Problem description: Give back every record exactly, with its pictures left out.

Input data:
• • •

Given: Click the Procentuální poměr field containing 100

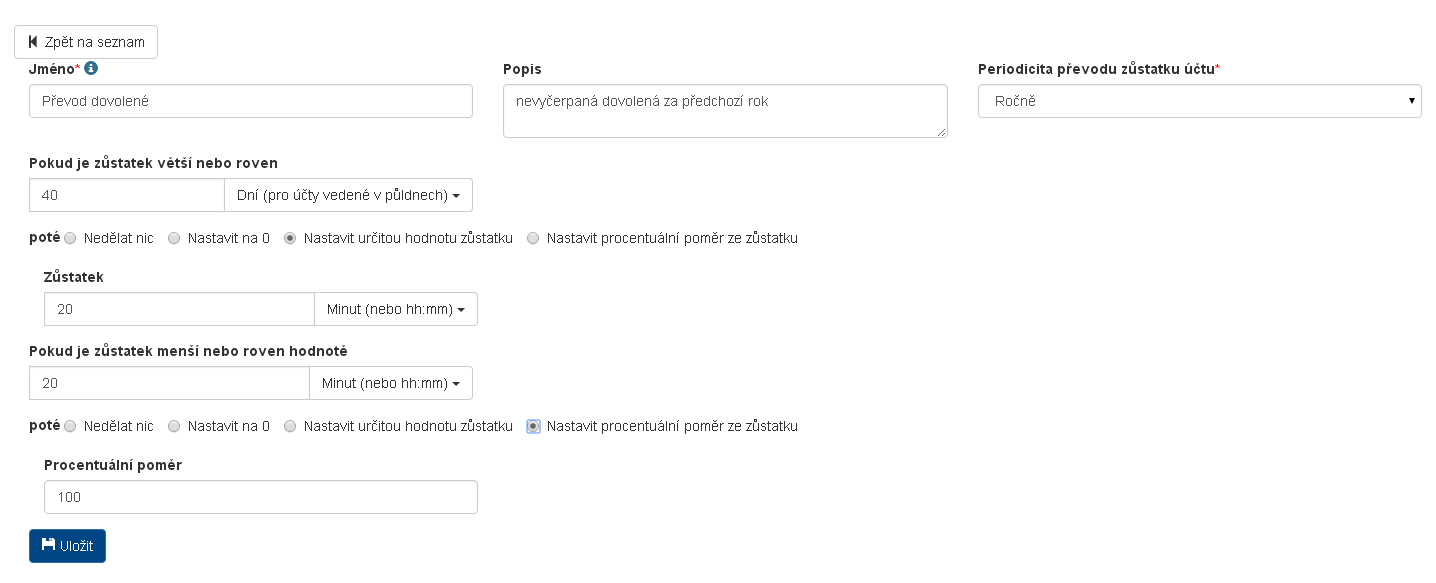Looking at the screenshot, I should [x=260, y=497].
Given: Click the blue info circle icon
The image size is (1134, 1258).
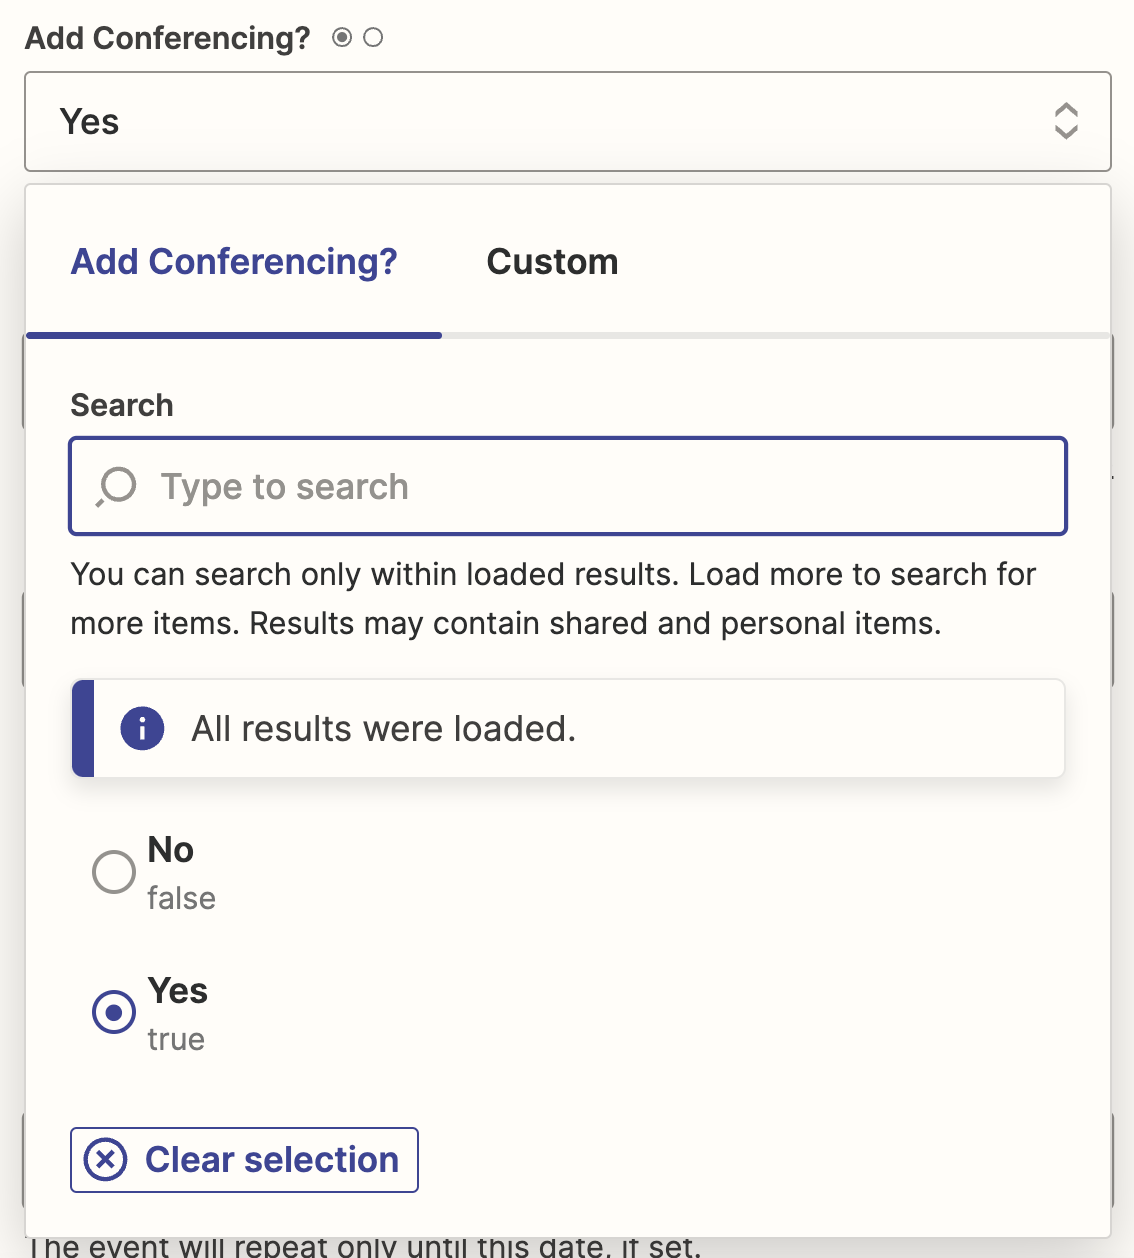Looking at the screenshot, I should click(142, 728).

• • •

Written solution:
Given: Click the Procentuální poměr field containing 100

Looking at the screenshot, I should [x=260, y=497].
Given: Click the blue info circle icon
The image size is (1134, 1258).
Looking at the screenshot, I should click(142, 728).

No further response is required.